On Tuesday, Beth Hundsdorfer wrote about a DCFS caseworker once assigned to a foster child whose May 2024 death is newly in the news as the agency draws ire for failing to release reports or a timeline of its actions because a St. Clair County grand jury has indicted a foster parent and that woman’s mother on charges of first-degree murder, involuntary manslaughter, aggravated domestic battery, intimidation, unlawful restraint and domestic battery.

That tragedy is its own important story, on top of new reporting about the caseworker in question moving from Lutheran Child and Family Services to direct DCFS employment despite an obviously concerning track record of arrests and protective orders.

There, at the very end, are a few sentences noting that “while caseworker criminal accountability in child death cases is rare, there is precedent … Acosta was convicted of two counts of child endangerment after being accused of failing to protect A.J. before his death in 2019, despite evidence of repeated abuse and neglect by his parents. This was the first time child endangerment charges against a state welfare caseworker were successfully brought in Illinois.”

It’s the feds who put away corrupt political figures, and county prosecutors taking on DCFS’ shortcomings. But in neither case do prison sentences seem to have the deterrent effect often presumed when gavels drop.

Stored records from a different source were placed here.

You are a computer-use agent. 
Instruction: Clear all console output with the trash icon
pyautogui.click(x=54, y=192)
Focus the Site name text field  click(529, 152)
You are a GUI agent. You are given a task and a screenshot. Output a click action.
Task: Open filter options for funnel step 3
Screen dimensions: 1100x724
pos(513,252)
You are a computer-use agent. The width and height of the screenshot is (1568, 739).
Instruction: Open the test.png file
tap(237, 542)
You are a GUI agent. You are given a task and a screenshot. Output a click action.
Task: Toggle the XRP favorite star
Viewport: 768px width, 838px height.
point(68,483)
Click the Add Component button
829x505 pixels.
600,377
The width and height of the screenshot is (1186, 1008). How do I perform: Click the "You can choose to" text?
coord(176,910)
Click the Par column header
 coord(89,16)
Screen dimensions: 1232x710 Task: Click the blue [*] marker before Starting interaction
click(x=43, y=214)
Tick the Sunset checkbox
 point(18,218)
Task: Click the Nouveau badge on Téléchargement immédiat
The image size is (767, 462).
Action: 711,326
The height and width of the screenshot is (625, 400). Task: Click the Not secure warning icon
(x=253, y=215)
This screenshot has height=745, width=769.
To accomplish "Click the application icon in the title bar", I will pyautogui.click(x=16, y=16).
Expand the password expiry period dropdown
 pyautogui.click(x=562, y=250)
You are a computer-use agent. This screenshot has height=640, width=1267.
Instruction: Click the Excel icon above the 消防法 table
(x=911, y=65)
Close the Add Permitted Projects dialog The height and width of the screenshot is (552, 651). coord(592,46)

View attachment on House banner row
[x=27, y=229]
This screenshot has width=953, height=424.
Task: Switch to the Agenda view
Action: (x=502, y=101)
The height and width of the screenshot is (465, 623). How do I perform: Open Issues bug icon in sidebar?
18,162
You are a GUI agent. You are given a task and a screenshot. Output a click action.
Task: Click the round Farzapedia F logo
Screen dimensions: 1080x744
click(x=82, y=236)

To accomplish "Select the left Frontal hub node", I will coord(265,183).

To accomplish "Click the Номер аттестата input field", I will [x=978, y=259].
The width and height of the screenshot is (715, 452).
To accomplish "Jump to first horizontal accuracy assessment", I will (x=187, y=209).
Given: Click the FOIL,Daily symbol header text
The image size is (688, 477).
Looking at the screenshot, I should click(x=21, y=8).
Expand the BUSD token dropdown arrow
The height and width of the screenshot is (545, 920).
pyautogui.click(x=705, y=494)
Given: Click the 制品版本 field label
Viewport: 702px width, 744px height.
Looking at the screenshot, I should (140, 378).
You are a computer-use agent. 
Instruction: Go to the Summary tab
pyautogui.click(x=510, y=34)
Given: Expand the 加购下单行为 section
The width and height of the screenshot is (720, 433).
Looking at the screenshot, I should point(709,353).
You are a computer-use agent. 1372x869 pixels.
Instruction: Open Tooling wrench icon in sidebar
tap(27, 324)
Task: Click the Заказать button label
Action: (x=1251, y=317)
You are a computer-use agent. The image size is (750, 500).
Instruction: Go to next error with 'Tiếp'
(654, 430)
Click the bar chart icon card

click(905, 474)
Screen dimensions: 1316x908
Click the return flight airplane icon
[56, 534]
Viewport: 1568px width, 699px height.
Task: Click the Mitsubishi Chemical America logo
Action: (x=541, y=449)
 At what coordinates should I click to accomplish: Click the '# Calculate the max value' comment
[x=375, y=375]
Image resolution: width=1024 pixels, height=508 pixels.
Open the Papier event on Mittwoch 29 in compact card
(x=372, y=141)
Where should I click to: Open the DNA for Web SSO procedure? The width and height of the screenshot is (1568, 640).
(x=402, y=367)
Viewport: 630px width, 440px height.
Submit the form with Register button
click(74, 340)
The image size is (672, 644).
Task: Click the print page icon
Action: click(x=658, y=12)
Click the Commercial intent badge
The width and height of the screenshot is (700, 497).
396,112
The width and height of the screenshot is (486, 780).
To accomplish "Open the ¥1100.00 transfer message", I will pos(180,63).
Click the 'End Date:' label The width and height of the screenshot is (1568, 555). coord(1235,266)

We’ll be here again, for corruption convictions and DCFS tragedies, because the structures enabling both crimes remain largely unchallenged,

• Scott T. Holland writes about state government issues for Shaw Local News Network. He can be reached at sholland@shawmedia.com.

Scott Holland

Scott T. Holland

Scott T. Holland writes about state government issues for Shaw Media Illinois. Follow him on Twitter at @sth749. He can be reached at sholland@shawmedia.com.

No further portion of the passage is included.